Голова индейца приближалась. Вот уже и птицы на стенах видны, и широко открытый рот – туда они пойдут послушной вереницей, доставая из карманов и сумок свои телефоны, разворачивая ладони, как бутерброды. Почему индеец, какой ещё индеец? Может потому, что фамилия Женщины из турбюро – у неё на бэдже написано – и правда Отецкая, почти что Ацтекская; а может потому, что название ближайшей к Замку деревни, которую мы только что проехали, Михалины – почти что Мескалины, так мне прочитались эти несчастные белые буквы, мелькнувшие на синем указателе – белые клочки облаков на отколотом куске неба. И вокруг какая-то Ацтеччина, уцелевшая в омутах реконструкций и аграрных модернизаций. Белые камни, небо синее, звонкое, напряжённое. А на нем узорчатые, взбитые, как подушки, холмы облаков… Такое чувство, что ты здесь уже бывал когда-то. В прошлой жизни.

«Привидения? Не забегайте вперёд, вам всё расскажут и покажут», – нервно сказала Женщина из турбюро, всматриваясь в беспокойное небо над замком.

«Не хотите говорить, как зовут, буду вас Почемучкой называть», – махнул рукой Блондин и сел на свое место, хищно выставив подбородок. «Что за девушки пошли, бабочки им не нравятся, – обратился он ко мне. – А кто нравится? Мухи? Ничо. Всё равно поймаем её и определим, куда надо, в замке тёмных закоулков на всех хватит, скажи, а, Почемучка?» – и он подмигнул мне, как мужчина мужчине. И я почему-то подмигнул ему в ответ. Как мужчина му.

«Привидения… – снова набросился на Австрийца Человек в очках, который внимательно следил за разговором. – Все уши прожужжали этой Ганной. Вот в Баварии я понимаю – призраки. Я был, я видел. Вот, скажем, Нойшвайнштайн. А тут панавыдумляюць… Прывидзения. Всех привидений давно большевики к стенке поставили. И Ганну эту вашу… Вот в Австрии – вот там привидения. А у нас? Мозги морочат беларусам. Чтобы только деньги платили ни за что. Турбюро… Нет, ну скажите им – как европеец! Вам, наверно, это все смешно, хаха».

И он фальшиво рассмеялся, тыкнув Австрийца в бок.

«Он же вас не понимает, – не выдержала Женщина в зеленом. – Вы ему по-английски хотя бы скажите, а то совсем утомили человека».

Человек в очках угрожающе обратился в её сторону: «А вы мне рот не затыкайте! Я на своей земле, и всегда и со всеми разговариваю на родном языке! А не нравится – уезжайте в свою Москву! Нечего шляться по нашим древним замкам!»

Австриец закатил глаза. Ему хотелось, чтобы этот день поскорее кончился. Зачем она заказала ему эту экскурсию? Они ещё не доехали до Замка, а он уже устал, как после месяца работы в офисе.

Может, она работает в туристическом агентстве, его невеста? И просто заработала на нем? Да и может ли он назвать её невестой? Здесь никому нельзя верить. А сосед продолжал: незнакомые, быстрые, неуловимые, обиженные слова.

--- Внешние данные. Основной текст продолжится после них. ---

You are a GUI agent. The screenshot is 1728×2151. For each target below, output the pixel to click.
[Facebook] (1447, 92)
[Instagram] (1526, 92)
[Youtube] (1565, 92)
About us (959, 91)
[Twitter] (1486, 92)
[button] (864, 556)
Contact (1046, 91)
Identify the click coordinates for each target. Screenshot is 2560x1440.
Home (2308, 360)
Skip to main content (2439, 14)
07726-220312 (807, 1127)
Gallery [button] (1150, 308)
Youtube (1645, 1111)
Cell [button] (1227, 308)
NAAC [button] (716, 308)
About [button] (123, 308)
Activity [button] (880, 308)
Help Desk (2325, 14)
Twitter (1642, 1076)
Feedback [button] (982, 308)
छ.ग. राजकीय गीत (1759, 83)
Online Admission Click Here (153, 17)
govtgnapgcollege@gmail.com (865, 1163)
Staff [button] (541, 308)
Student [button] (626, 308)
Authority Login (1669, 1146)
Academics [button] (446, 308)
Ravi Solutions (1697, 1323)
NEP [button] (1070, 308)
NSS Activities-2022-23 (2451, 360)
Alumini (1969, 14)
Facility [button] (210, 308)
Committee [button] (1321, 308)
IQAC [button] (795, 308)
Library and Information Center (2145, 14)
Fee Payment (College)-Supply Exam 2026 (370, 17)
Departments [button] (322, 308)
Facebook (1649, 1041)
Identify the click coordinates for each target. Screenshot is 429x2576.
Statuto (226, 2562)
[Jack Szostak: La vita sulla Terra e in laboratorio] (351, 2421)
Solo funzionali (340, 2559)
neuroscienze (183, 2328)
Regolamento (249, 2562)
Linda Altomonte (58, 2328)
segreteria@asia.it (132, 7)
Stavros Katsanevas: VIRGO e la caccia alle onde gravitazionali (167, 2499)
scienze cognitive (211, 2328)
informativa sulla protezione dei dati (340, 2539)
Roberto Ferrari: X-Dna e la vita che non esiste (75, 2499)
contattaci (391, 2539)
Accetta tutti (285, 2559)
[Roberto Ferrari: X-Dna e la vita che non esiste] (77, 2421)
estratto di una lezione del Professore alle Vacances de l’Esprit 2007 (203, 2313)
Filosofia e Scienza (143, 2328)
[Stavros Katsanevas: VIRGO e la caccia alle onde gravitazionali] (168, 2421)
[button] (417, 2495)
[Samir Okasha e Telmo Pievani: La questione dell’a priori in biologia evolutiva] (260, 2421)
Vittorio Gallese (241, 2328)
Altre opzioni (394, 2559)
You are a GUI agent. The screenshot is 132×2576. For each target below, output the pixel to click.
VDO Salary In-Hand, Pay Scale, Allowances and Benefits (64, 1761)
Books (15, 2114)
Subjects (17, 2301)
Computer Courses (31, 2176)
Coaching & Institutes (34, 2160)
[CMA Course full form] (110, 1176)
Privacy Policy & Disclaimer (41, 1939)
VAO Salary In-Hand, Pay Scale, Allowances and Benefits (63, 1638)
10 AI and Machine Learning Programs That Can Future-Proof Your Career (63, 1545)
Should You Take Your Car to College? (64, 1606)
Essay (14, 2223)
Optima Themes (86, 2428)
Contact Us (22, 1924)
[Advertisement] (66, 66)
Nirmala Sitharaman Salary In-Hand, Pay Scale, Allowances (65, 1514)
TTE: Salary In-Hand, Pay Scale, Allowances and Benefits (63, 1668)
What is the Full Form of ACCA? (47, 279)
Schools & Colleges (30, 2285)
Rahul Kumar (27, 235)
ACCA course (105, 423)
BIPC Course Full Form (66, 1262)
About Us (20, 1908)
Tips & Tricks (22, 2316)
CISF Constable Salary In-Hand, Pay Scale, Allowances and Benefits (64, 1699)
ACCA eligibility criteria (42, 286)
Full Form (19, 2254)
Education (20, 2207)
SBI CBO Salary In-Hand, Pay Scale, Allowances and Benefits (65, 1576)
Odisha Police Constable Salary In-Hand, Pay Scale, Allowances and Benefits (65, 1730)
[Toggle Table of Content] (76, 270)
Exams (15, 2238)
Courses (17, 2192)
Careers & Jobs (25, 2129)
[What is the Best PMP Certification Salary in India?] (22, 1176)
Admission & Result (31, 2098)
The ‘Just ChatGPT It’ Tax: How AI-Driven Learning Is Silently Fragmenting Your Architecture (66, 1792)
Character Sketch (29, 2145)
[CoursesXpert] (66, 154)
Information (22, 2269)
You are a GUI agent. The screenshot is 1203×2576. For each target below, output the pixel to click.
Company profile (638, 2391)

«У человека язык, как и мать, только один, – назидательно и строго сказал Человек в очках. – Вот так, госпожа как вас там. Жаль, что не все это понимают! Других языков нам не надо! Вас никто по-беларусски разговаривать не заставляет! И вабшчэ: может, он так наш язык выучит. А что?»

Тут уже Блондин не выдержал и расхохотался, коснувшись плеча девушки в белом платье: «Представляю себе: беларусскомовный австриец! Бульба, драник, данкешон!»

Улыбнулся даже Отставной военный. Подёргал свои усы. Украдкой взглянул на экран телефона – озабоченно, нетерпеливо.

Никто, кроме меня, тогда этого не заметил. А я хорошо запомнил его глаза: в каждом по плану, большому плану, которые нужно обязательно воплотить в жизнь.